Tonight I am taking my son off to the inaugural StartUp Weekend on the Central Coast. Here's the link http://www.up.co/communities/australia/central-coast/startup-weekend/6777 although I don't know how long that link will stay active. #StartupAusCC may be another way to find out more.

Initially the motivation for going was helping my son meet local business people and graphic designers and for him to hopefully get inspired by seeing how his skills can be used in real world situations.

The first part of the weekend is the pitch, where anyone can get up and pitch a business idea for 60 seconds.

Well and good. But what would motivate me enough to devote a whole weekend to being a team member for a business idea? Hmmm.

Sure I have ideas on the backburner, a website consultancy for creatives (reviewing existing websites for artists and writers, suggesting improvements, getting initial websites started), setting up a small publishing house for local children's book authors. But they don't really need interdisciplinary effort.

However there is a situation that lots of local people face, which needs to be addressed, about tertiary education.

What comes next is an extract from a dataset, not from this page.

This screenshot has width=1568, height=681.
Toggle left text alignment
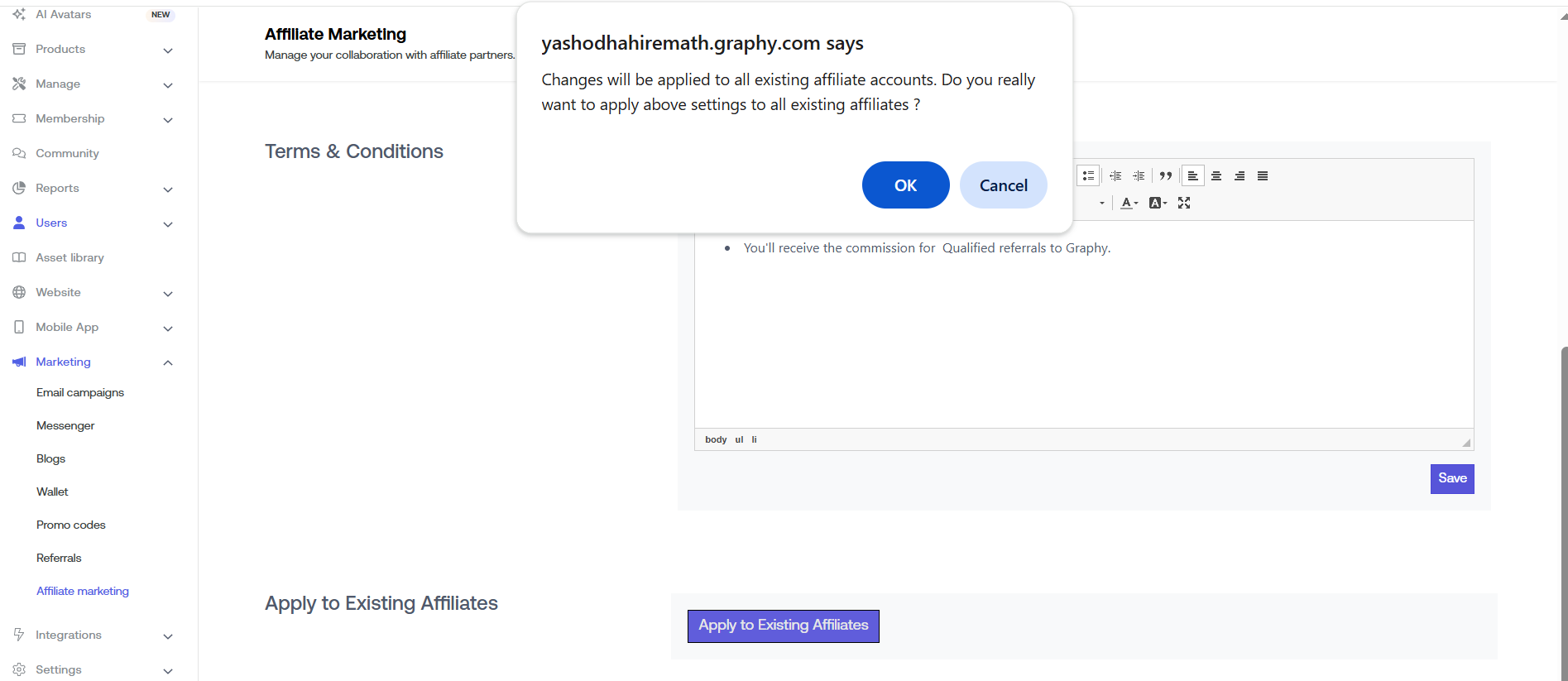pyautogui.click(x=1192, y=176)
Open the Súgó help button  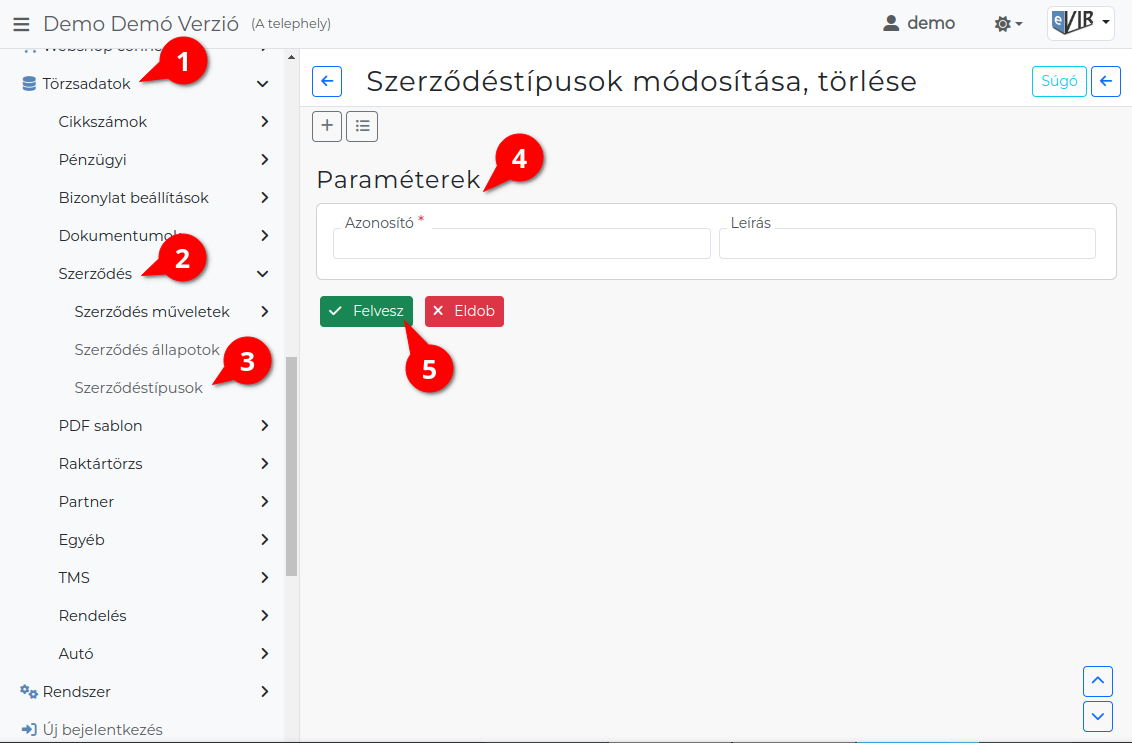pyautogui.click(x=1059, y=81)
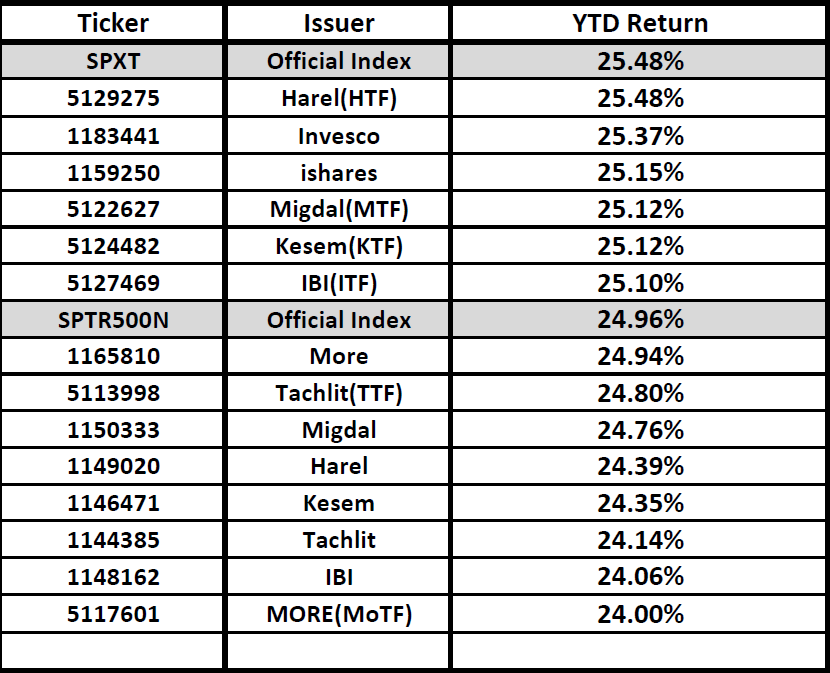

Over the past two years I have seen the fees for TAFE courses quadruple. Cobbling together $400 is one thing, but now needing around $2000 for a Certificate III course is a much bigger ask. How many young people are going to miss out on vocational training because they don't have a comparatively wealthy relative to help them out? Yes, there are 'going into debt' options. But the risk of getting it wrong is so much higher than it ever was before.

Even a year's Diploma study, lowest rung university study or private college study is running at a minimum of $8000 per year. That's a lot of money to pay, or get into HECS debt over, with no guarantee of employment at the end of it. And we are expecting our 17 and 18 year olds to make those decisions based on a few subjects at school and very little life experience. Granted, a few grow up with a passion for a defined career path (teacher, nurse, paramedic, hairdresser, plumber) but many still have no idea at the end of Year 12. Some still have no idea several years after leaving school.

History tells us that unskilled young people without the dignity of regular employment are going to sooner or later find themselves in trouble – poverty, gangs, lawbreaking, depression etc.

Helping young people discover their talents and their vocational career path is not just important for them and their families, but also for the safety and welfare of the communities they live in.

Doing something about that would be worthwhile, and need an interdisciplinary approach.

Perhaps these two blog-posts may help understand where I am coming from http://www.societyofsaints.net/blog/listening-to-the-call and http://www.ministrymatters.com/all/entry/5906/death-and-resurrection-of-an-urban-church

What I do know is that most career counselling seems to be little more than listening and reflecting back. Just as I learned so much about God's ways of bringing couples together to marry by asking how they first met; recording the ways people found their first job, how they found a long term career, and what they regret they didn't do career-wise would be exceedingly helpful. Human nature doesn't change much, just the date, as family historians are fond of saying. Gathering actual case studies would be valuable so that a youngster can say: 'Hey, that person sounds like me, maybe what they did is worth investigating'.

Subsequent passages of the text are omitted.